The more I fathom into interactions of poison and poison-related stuff, the more weird and scary their implications seem to me. Maybe I don’t understand something, if so, someone please help me to get through it.
Here is what LangRef says about noundef
property of loads:
The optional !noundef metadata must reference a single metadata name <empty_node>
corresponding to a node with no entries. The existence of !noundef metadata on the instruction tells
the optimizer that the value loaded is known to be well defined. If the value isn’t well defined, the
behavior is undefined.
I read this as, “if load with noundef metadata loads not-well-defined value, it is immediate UB”. Now, let’s look at this example:
int a[10];
for (int i = 0; i < N; i++) {
a[i] = 1;
}
for (int i = 1; i < N; i++) {
x = a[0];
a[i] += x;
}
We know that we will only enter 2nd loop if N > 1. Under this condition we are also certain that a
is initialized, and it doesn’t contain undef
. It means that x = a[0]
provably never reads undef
(actually it always reads 1
). So I can legally mark it as noundef
:
int a[10];
for (int i = 0; i < N; i++) {
a[i] = 1;
}
for (int i = 1; i < N; i++) {
x = load a[0] !noundef;
a[i] += x;
}
Now, what’s the point of reading the same value all over in loop? a
is known dereferenceable. We should be able to safely hoist the load out of the loop:
int a[10];
for (int i = 0; i < N; i++) {
a[i] = 1;
}
x = load a[0] !noundef;
for (int i = 1; i < N; i++) {
a[i] += x;
}
(Yeah I know that real LICM would hoist to preheader and not into a block before i < N
check, but let’s give imagination a chance and say that we have found a reason to hoist it right after init. We are discussing legality, not profitability).
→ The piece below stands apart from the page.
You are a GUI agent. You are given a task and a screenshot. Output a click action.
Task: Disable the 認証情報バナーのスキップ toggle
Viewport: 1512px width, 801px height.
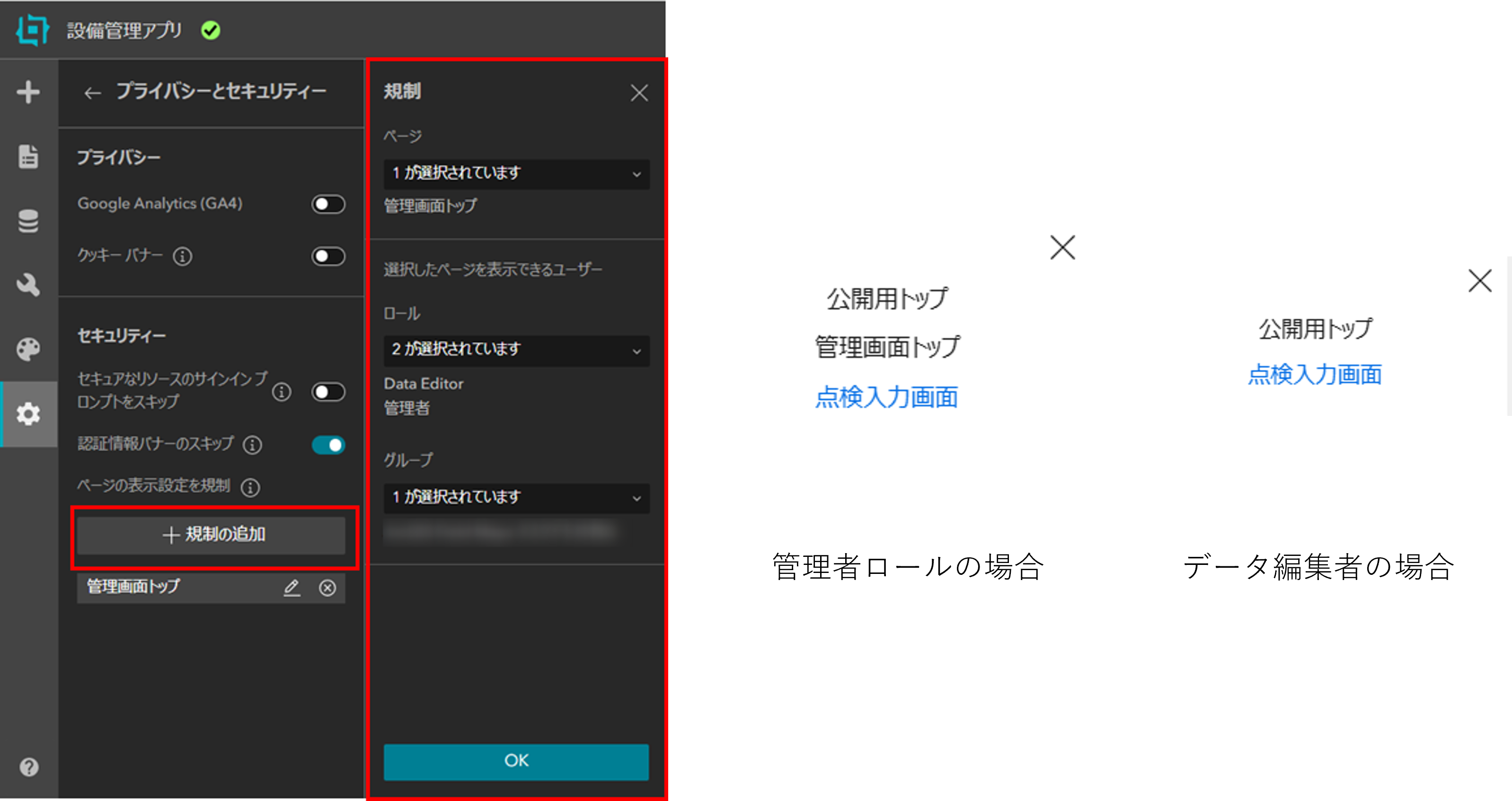328,445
Now, if N = 0, everything breaks. The original program entered neither loop, so it didn’t have any UB. The new program, according to specification, has immediate UB on load, because it will provably read an undef value from unitialized array.
Note that if there was no !noundef on load, such hoisting would be absolutely legit. The read value was undef but was never used.
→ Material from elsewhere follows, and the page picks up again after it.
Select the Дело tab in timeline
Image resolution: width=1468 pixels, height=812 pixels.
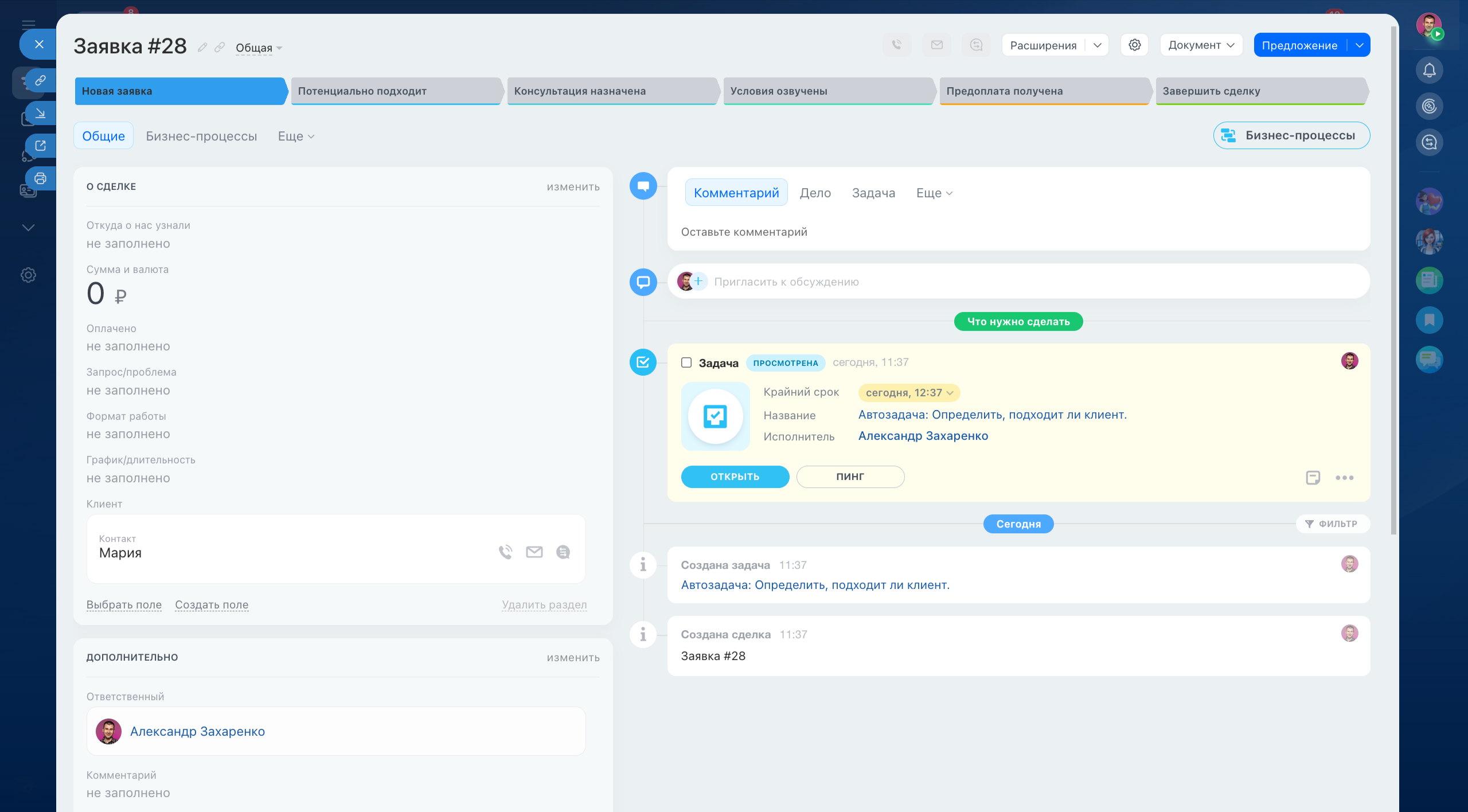[x=815, y=193]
You can say “OK, we should drop metadata !noundef” whenever we hoist a load. Fine, but what if x
was computed as x = call foo(arr, 0)
that reads arr[i] and foo
has noundef
attribute on return value? We cannot simply go to the module and drop the attribute of another function while performing LICM.
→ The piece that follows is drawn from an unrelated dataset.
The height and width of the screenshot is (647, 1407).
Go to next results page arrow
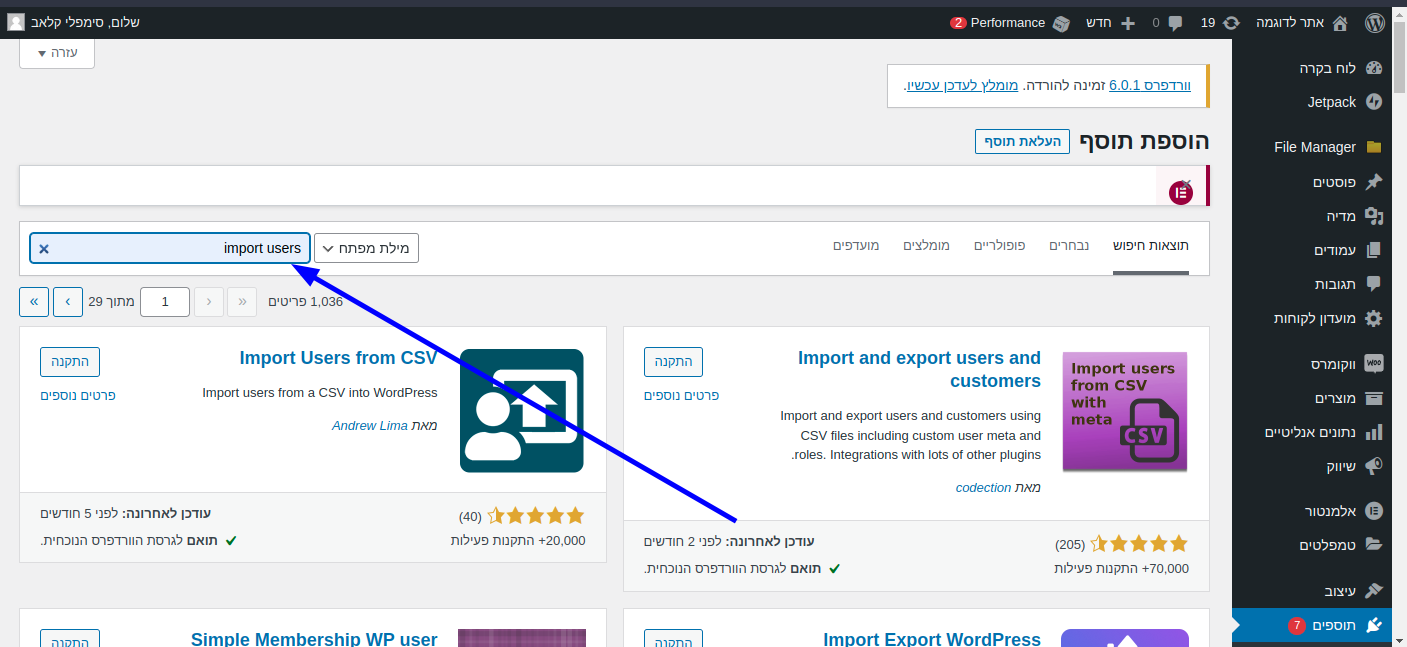[x=68, y=301]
I thought that the intention of !noundef
was to give optimizer more freedom (e.g. drop freeze instuctions), not to break the optimizations. But in fact, presence of noundef means that speculating such instructions will introduce immediate UB to places where it used to be deferred UB, that could never lead to real UB.
Thoughts?
I vote for cleansing these attributes from loads and functions.